(Beginning of EXERCISE MATERIAL)

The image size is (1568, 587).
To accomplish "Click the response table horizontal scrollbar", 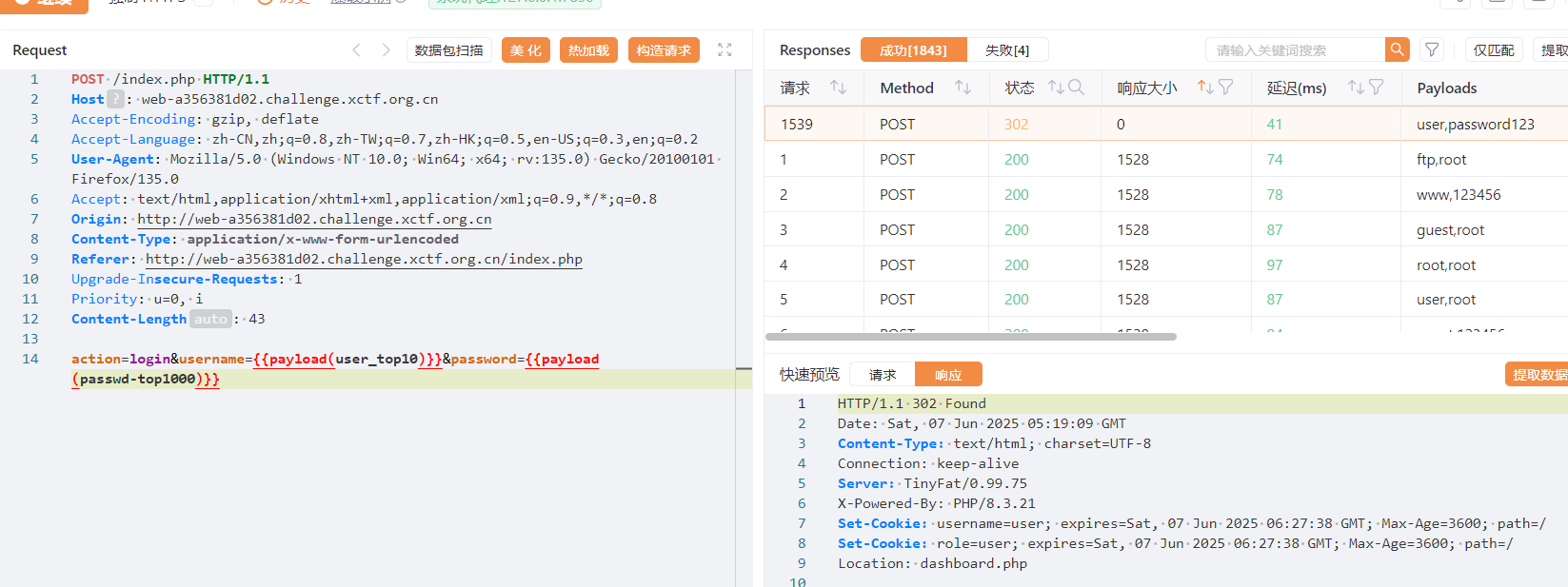I will pyautogui.click(x=971, y=336).
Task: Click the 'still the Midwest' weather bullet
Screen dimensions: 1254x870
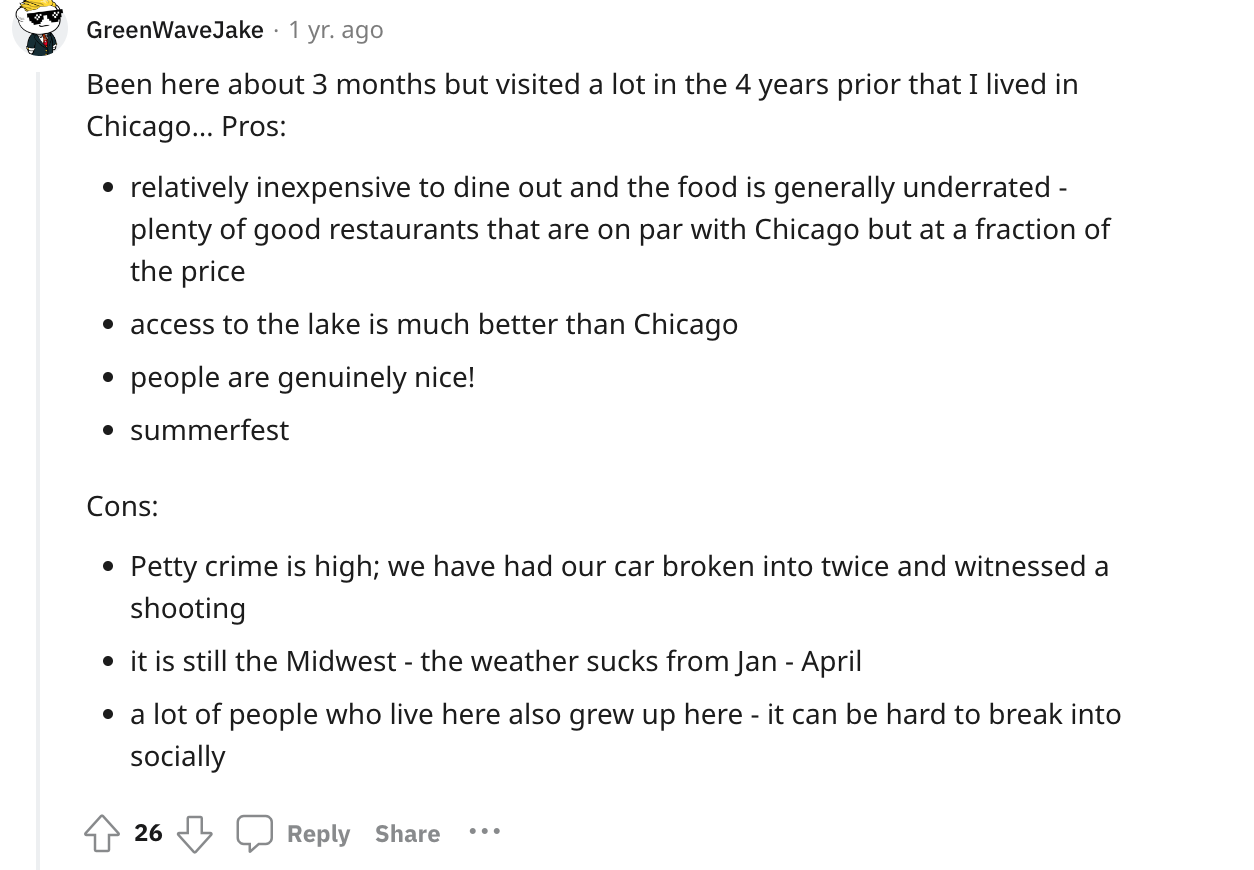Action: [496, 661]
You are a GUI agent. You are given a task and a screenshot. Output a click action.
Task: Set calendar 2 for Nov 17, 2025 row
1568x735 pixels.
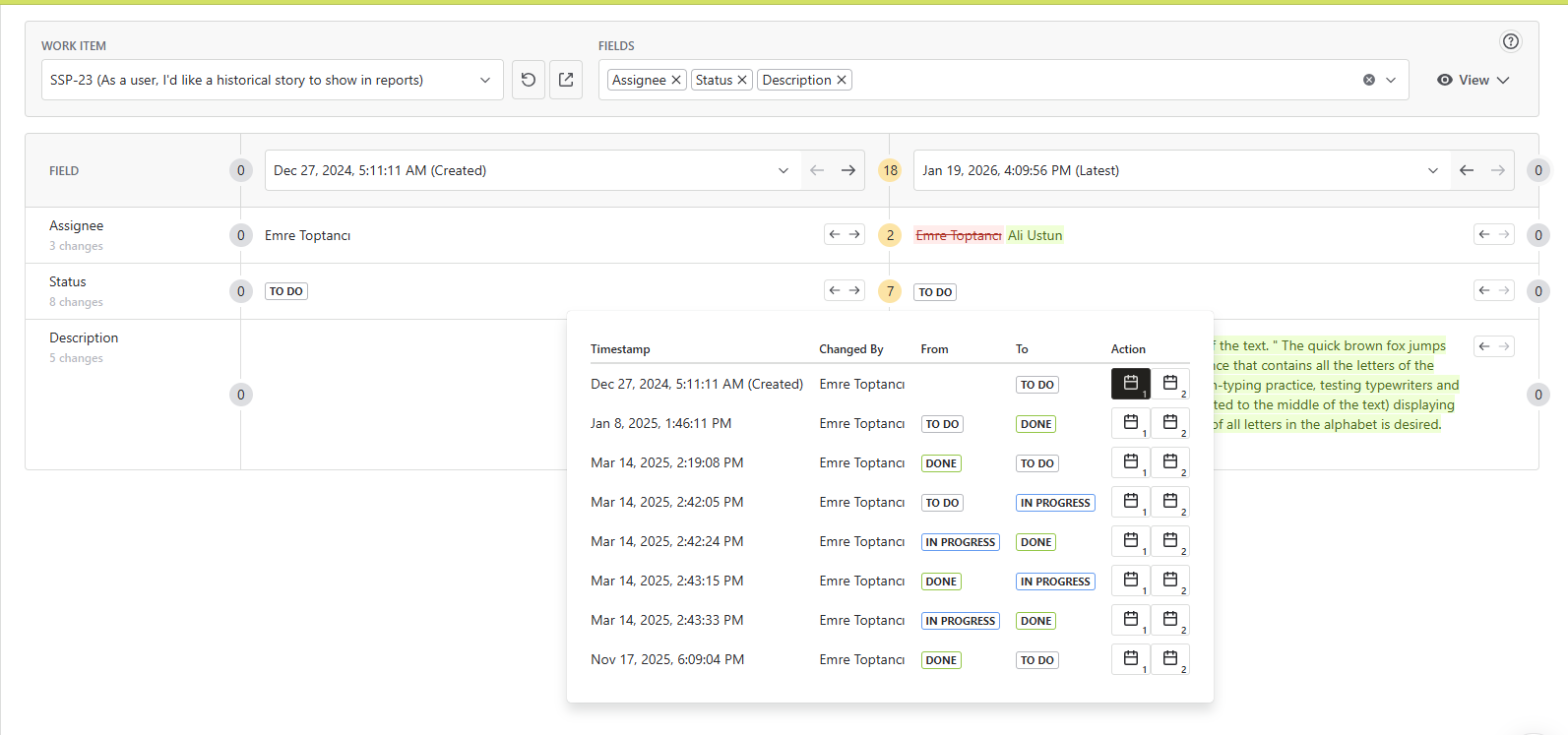coord(1170,659)
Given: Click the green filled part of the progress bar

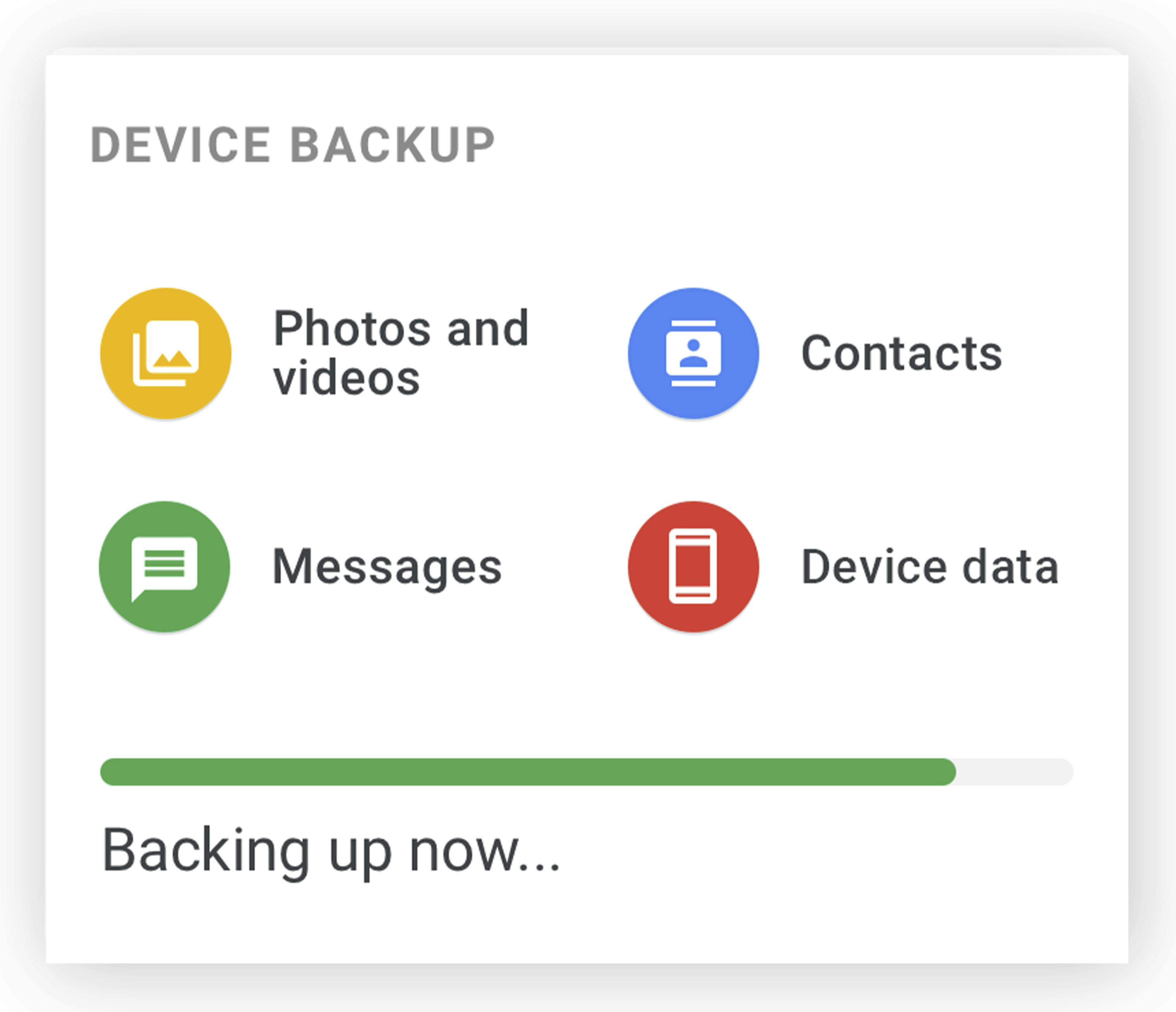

(End of EXERCISE MATERIAL)

▶ [WORK INSTRUCTION]: Your answer must consist solely of the lines from the one containing "You are a GUI" through the last line of the records above, copied exactly, with every picture left out.

▶ [ANSWER TO THE PROBLEM]:
You are a GUI agent. You are given a task and a screenshot. Output a click action.
Task: Set calendar 2 for Nov 17, 2025 row
1568x735 pixels.
coord(1170,659)
Given: Click the green filled part of the progress bar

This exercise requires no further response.